It took nine years, three continents, a thousand gelada monkeys, and countless drafts with bad ideas, but I’m finally right back where I started, at the Kuruman River Reserve. I did my PhD research here, leaving with a mind full of yellow mongoose, and dreams of something bigger. I thought it would be monkeys, and, for a while, it was. But it took an endless, snowy Ann Arbor winter for the bat-eared foxes to find me.
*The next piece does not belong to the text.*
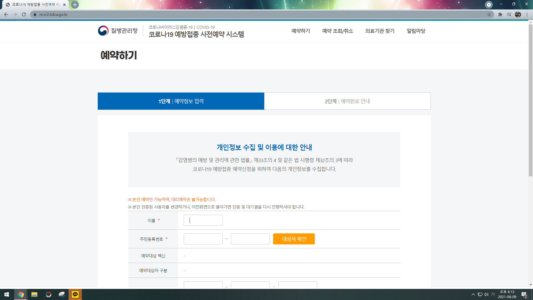This screenshot has height=300, width=533.
Task: Click the 대상자 확인 button
Action: (294, 239)
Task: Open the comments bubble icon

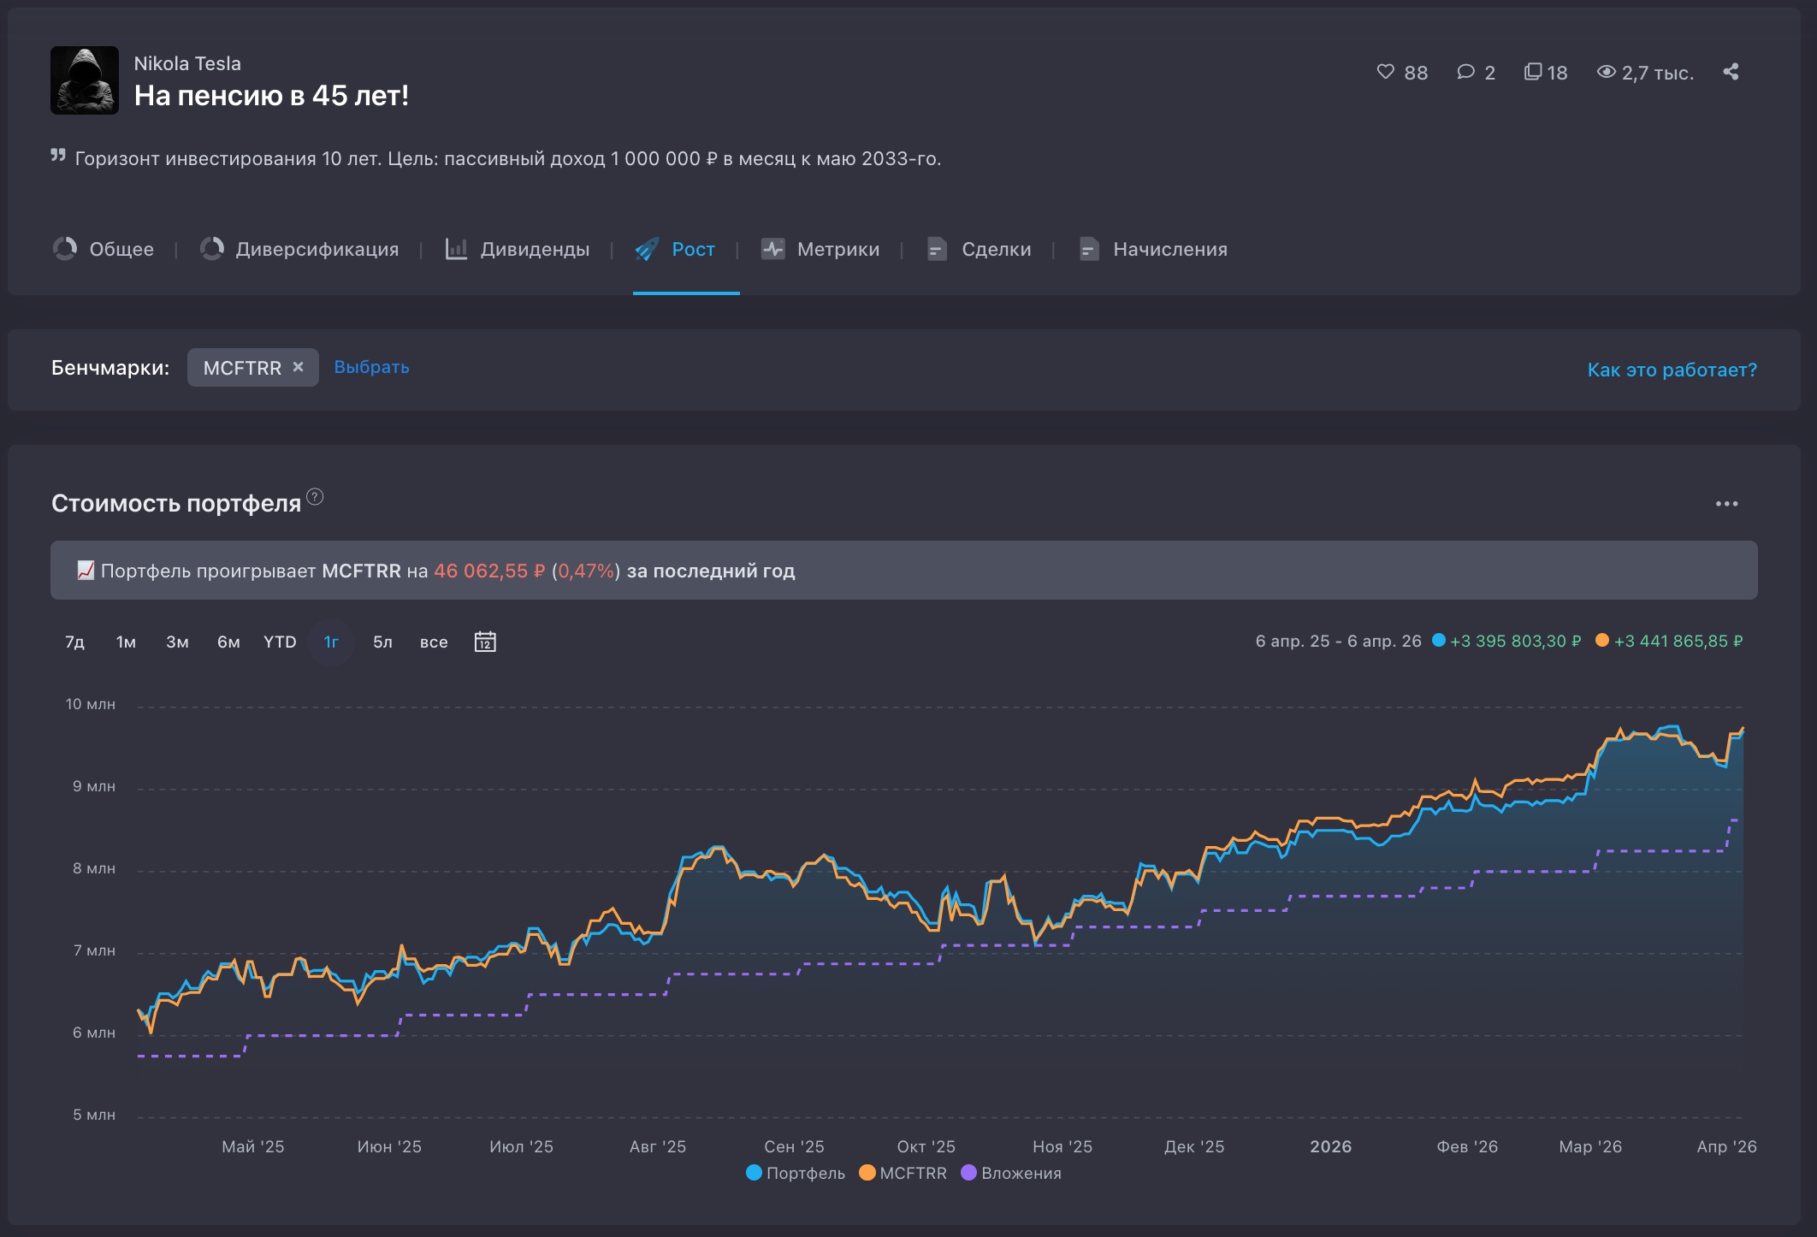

I’ve always liked bat-eared foxes, with their oversized ears, teddy-bear bodies, and the ballerina-like tip-toe dances they do while hunting for insects. But they’re everywhere, common as muck, and I thought we probably already knew all there was to know about these carnivores. I was happily surprised to discover how little the scientific world knows about them. We know they love insects, especially termites. We know they’re monogamous, or maybe not… And then there is tantalizing evidence that, just maybe, the dads teach the kids about hunting, that the moms can’t take care of their kids because they’re incredibly physiologically stressed, and that all foxes remain playful to their dying day… How has nobody studied this?! I pounced.
Now, a few years and funding proposals later, I’m writing from the field, in the gorgeous, green Kalahari, breathlessly putting my baby, the Bat-eared Fox Research Project, in the hands of my postgraduate students. I’m worried, as only a first-time parent can be. Can these students unlock the secrets of paternal care? Can they describe the intricacies of fox personality and dominance hierarchies? Can they pick up a proper fecal sample?! Last night, when I followed a fox named “Bruce” under the star-filled sky, close enough to hear every dusty sneeze, my heart stopped. My students did this! And I knew, this is the start of something big.